[Entries for locating words and page elements]

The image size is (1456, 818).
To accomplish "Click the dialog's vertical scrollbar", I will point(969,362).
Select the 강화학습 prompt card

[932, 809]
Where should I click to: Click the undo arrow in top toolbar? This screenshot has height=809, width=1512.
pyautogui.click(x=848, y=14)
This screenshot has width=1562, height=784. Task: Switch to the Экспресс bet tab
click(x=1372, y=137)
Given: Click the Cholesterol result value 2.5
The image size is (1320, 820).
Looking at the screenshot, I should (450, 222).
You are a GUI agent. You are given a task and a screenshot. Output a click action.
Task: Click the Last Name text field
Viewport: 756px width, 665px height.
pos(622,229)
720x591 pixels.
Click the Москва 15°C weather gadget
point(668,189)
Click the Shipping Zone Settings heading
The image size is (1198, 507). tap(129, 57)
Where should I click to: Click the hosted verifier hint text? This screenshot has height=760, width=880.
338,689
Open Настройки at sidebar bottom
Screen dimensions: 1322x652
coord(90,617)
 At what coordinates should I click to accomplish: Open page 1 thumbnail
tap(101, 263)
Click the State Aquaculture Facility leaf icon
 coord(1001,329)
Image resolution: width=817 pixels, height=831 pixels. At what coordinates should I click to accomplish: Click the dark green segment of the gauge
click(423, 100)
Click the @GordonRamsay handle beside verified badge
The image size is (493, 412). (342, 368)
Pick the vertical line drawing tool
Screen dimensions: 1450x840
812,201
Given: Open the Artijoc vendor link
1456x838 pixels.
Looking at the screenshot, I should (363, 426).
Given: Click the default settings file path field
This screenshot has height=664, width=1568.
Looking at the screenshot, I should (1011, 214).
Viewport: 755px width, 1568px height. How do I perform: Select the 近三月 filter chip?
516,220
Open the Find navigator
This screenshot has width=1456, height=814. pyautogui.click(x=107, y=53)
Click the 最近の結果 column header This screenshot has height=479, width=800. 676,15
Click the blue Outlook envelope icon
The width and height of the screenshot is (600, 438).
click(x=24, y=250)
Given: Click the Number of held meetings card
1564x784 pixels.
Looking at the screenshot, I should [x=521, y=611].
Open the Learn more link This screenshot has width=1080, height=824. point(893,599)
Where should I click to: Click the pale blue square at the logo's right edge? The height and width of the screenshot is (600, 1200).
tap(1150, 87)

§ Instructions for the task
Present the items above as a Markdown table with the columns Row and Line, giving each line its row number and leaving out any blank lines.

§ Written response
| Row | Line |
|---|---|
| 1 | The image size is (1456, 818). |
| 2 | To accomplish "Click the dialog's vertical scrollbar", I will point(969,362). |
| 3 | Select the 강화학습 prompt card |
| 4 | [932, 809] |
| 5 | Where should I click to: Click the undo arrow in top toolbar? This screenshot has height=809, width=1512. |
| 6 | pyautogui.click(x=848, y=14) |
| 7 | This screenshot has width=1562, height=784. Task: Switch to the Экспресс bet tab |
| 8 | click(x=1372, y=137) |
| 9 | Given: Click the Cholesterol result value 2.5 |
| 10 | The image size is (1320, 820). |
| 11 | Looking at the screenshot, I should (450, 222). |
| 12 | You are a GUI agent. You are given a task and a screenshot. Output a click action. |
| 13 | Task: Click the Last Name text field |
| 14 | Viewport: 756px width, 665px height. |
| 15 | pos(622,229) |
| 16 | 720x591 pixels. |
| 17 | Click the Москва 15°C weather gadget |
| 18 | point(668,189) |
| 19 | Click the Shipping Zone Settings heading |
| 20 | The image size is (1198, 507). tap(129, 57) |
| 21 | Where should I click to: Click the hosted verifier hint text? This screenshot has height=760, width=880. |
| 22 | 338,689 |
| 23 | Open Настройки at sidebar bottom |
| 24 | Screen dimensions: 1322x652 |
| 25 | coord(90,617) |
| 26 |  At what coordinates should I click to accomplish: Open page 1 thumbnail |
| 27 | tap(101, 263) |
| 28 | Click the State Aquaculture Facility leaf icon |
| 29 |  coord(1001,329) |
| 30 | Image resolution: width=817 pixels, height=831 pixels. At what coordinates should I click to accomplish: Click the dark green segment of the gauge |
| 31 | click(423, 100) |
| 32 | Click the @GordonRamsay handle beside verified badge |
| 33 | The image size is (493, 412). (342, 368) |
| 34 | Pick the vertical line drawing tool |
| 35 | Screen dimensions: 1450x840 |
| 36 | 812,201 |
| 37 | Given: Open the Artijoc vendor link |
| 38 | 1456x838 pixels. |
| 39 | Looking at the screenshot, I should (363, 426). |
| 40 | Given: Click the default settings file path field |
| 41 | This screenshot has height=664, width=1568. |
| 42 | Looking at the screenshot, I should (1011, 214). |
| 43 | Viewport: 755px width, 1568px height. How do I perform: Select the 近三月 filter chip? |
| 44 | 516,220 |
| 45 | Open the Find navigator |
| 46 | This screenshot has width=1456, height=814. pyautogui.click(x=107, y=53) |
| 47 | Click the 最近の結果 column header This screenshot has height=479, width=800. 676,15 |
| 48 | Click the blue Outlook envelope icon |
| 49 | The width and height of the screenshot is (600, 438). |
| 50 | click(x=24, y=250) |
| 51 | Given: Click the Number of held meetings card |
| 52 | 1564x784 pixels. |
| 53 | Looking at the screenshot, I should [x=521, y=611]. |
| 54 | Open the Learn more link This screenshot has width=1080, height=824. point(893,599) |
| 55 | Where should I click to: Click the pale blue square at the logo's right edge? The height and width of the screenshot is (600, 1200). |
| 56 | tap(1150, 87) |